▸ **REQUIRED WORK**: Read the entries below and pull out each line with the string "beside".

▸ **DATA SUPPLIED**:
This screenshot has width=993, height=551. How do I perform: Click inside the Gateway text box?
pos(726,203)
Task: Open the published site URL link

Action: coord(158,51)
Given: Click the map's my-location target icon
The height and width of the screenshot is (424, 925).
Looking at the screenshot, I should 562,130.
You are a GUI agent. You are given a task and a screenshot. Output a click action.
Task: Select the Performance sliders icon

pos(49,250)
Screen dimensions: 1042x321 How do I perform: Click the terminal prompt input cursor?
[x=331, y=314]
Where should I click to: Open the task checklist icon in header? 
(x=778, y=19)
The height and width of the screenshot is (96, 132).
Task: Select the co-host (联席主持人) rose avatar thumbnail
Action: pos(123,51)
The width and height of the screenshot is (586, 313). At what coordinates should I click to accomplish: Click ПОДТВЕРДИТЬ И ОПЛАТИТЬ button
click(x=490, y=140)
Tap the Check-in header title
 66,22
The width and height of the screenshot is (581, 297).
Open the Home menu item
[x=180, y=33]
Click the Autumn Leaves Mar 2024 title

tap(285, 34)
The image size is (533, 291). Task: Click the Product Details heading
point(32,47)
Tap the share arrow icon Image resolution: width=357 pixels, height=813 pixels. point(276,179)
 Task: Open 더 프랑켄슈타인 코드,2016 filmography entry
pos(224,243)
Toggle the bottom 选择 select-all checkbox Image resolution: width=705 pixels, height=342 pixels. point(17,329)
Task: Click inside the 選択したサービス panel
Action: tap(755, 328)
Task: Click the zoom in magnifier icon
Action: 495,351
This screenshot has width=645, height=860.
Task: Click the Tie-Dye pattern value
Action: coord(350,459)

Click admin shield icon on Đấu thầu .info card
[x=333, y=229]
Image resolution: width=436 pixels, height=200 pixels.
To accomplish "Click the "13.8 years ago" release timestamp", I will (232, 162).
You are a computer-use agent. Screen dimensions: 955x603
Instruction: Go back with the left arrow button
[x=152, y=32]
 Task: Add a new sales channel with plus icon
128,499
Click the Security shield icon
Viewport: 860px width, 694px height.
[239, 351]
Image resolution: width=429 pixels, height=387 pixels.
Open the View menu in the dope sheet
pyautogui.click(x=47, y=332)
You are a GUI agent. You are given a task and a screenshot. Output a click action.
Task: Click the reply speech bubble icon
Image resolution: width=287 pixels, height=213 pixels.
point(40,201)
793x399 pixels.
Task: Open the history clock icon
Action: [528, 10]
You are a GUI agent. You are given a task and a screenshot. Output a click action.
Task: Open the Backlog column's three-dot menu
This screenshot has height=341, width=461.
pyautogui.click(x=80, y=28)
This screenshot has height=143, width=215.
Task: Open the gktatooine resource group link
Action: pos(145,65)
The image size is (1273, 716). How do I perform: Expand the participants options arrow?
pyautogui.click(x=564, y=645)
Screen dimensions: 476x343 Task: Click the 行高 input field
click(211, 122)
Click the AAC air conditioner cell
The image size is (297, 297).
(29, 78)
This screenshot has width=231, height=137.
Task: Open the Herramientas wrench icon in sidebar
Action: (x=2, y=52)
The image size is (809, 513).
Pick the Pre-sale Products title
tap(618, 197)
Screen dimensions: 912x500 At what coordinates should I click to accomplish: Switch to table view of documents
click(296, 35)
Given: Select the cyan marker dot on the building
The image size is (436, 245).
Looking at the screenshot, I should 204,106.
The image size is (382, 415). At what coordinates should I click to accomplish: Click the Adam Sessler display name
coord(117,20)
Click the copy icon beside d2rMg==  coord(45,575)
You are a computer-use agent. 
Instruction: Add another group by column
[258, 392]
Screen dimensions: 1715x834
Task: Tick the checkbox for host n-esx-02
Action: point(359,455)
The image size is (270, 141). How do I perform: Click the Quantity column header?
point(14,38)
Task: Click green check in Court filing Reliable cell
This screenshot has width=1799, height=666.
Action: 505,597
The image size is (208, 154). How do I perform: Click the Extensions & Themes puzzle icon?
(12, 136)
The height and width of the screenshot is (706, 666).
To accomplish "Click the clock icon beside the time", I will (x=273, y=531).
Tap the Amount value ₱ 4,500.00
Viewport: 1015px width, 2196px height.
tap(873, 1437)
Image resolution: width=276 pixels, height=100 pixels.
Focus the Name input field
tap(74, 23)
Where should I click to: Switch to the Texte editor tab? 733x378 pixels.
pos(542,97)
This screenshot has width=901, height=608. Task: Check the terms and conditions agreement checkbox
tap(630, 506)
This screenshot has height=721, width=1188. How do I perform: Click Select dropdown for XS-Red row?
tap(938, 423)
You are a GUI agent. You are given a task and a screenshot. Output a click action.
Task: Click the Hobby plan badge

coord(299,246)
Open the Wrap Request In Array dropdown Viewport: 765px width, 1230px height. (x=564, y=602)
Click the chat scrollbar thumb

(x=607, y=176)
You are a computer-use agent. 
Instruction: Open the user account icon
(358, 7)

▸ **YOUR SOLUTION**:
Click the copy icon beside d2rMg==  coord(45,575)
To accomplish "Click the clock icon beside the time", I will (x=273, y=531).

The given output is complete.